AWS Identity and Access Management
User Guide

Actions, Resources, and Condition Keys for Application Discovery

Application Discovery (service prefix: discovery) provides the following service-specific resources, actions, and condition context keys for use in IAM permission policies.

References:

Actions Defined by Application Discovery

You can specify the following actions in the Action element of an IAM policy statement. Use policies to grant permissions to perform an operation in AWS. When you use an action in a policy, you usually allow or deny access to the API operation or CLI command with the same name. However, in some cases, a single action controls access to more than one operation. Alternatively, some operations require several different actions.

The Resource column indicates whether each action supports resource-level permissions. If there is no value for this column, you must specify all resources ("*") in the Resource element of your policy statement. If the column includes a resource type, then you can specify an ARN of that type in a statement with that action. Required resources are indicated in the table with an asterisk (*). If you specify a resource-level permission ARN in a statement using this action, then it must be of this type. Some actions support multiple resource types. If the resource type is optional (not indicated as required), then you can choose to use one but not the other.

For details about the columns in the following table, see The Actions Table.

Actions Description Access Level Resource Types (*required) Condition Keys Dependent Actions
AssociateConfigurationItemsToApplication Associates one or more configuration items with an application. Write
BatchDeleteImportData Deletes one or more Migration Hub import tasks, each identified by their import ID. Each import task has a number of records, which can identify servers or applications. Write
CreateApplication Creates an application with the given name and description. Write
CreateTags Creates one or more tags for configuration items. Tags are metadata that help you categorize IT assets.

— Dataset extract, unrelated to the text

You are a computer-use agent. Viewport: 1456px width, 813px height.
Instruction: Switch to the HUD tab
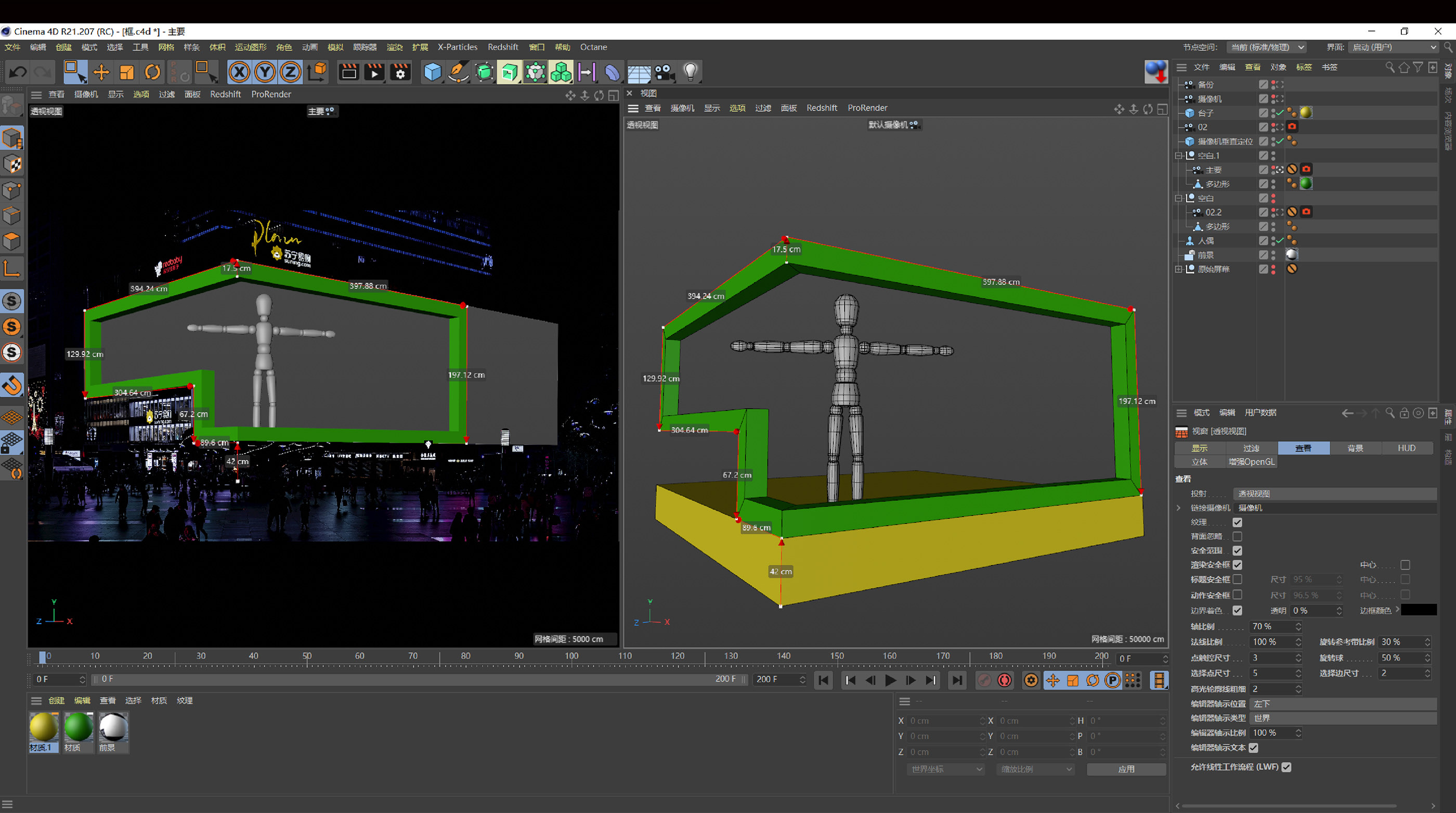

This API accepts a list of multiple configuration items. Tagging
DeleteApplications Deletes a list of applications and their associations with configuration items. Write
DeleteTags Deletes the association between configuration items and one or more tags. This API accepts a list of multiple configuration items. Tagging
DescribeAgents Lists agents or the Connector by ID or lists all agents/Connectors associated with your user account if you did not specify an ID. Read
DescribeConfigurations Retrieves attributes for a list of configuration item IDs. All of the supplied IDs must be for the same asset type (server, application, process, or connection). Output fields are specific to the asset type selected. For example, the output for a server configuration item includes a list of attributes about the server, such as host name, operating system, and number of network cards. Read
DescribeContinuousExports Lists exports as specified by ID. All continuous exports associated with your user account can be listed if you call DescribeContinuousExports as is without passing any parameters. Read
DescribeExportConfigurations Retrieves the status of a given export process. You can retrieve status from a maximum of 100 processes. Read
DescribeExportTasks Retrieve status of one or more export tasks. You can retrieve the status of up to 100 export tasks. Read
DescribeImportTasks Returns an array of import tasks for your account, including status information, times, IDs, the Amazon S3 Object URL for the import file, and more. List
DescribeTags Retrieves a list of configuration items that are tagged with a specific tag. Or retrieves a list of all tags assigned to a specific configuration item. Read
DisassociateConfigurationItemsFromApplication Disassociates one or more configuration items from an application. Write
ExportConfigurations Exports all discovered configuration data to an Amazon S3 bucket or an application that enables you to view and evaluate the data. Data includes tags and tag associations, processes, connections, servers, and system performance. Write
GetDiscoverySummary Retrieves a short summary of discovered assets. Read
ListConfigurations Retrieves a list of configuration items according to criteria you specify in a filter. The filter criteria identify relationship requirements. List
ListServerNeighbors Retrieves a list of servers which are one network hop away from a specified server. List
StartContinuousExport Start the continuous flow of agent's discovered data into Amazon Athena. Write
StartDataCollectionByAgentIds Instructs the specified agents or Connectors to start collecting data. Write
StartExportTask Export the configuration data about discovered configuration items and relationships to an S3 bucket in a specified format. Write
StartImportTask Starts an import task. The Migration Hub import feature allows you to import details of your on-premises environment directly into AWS without having to use the Application Discovery Service (ADS) tools such as the Discovery Connector or Discovery Agent. This gives you the option to perform migration assessment and planning directly from your imported data including the ability to group your devices as applications and track their migration status. Write
StopContinuousExport Stop the continuous flow of agent's discovered data into Amazon Athena. Write
StopDataCollectionByAgentIds Instructs the specified agents or Connectors to stop collecting data. Write
UpdateApplication Updates metadata about an application. Write

Resources Defined by Application Discovery

Application Discovery has no service-defined resources that can be used as the Resource element of an IAM policy statement.

Condition Keys for Application Discovery

Application Discovery has no service-specific context keys that can be used in the Condition element of policy statements. For the list of the global context keys that are available to all services, see Available Keys for Conditions in the IAM Policy Reference.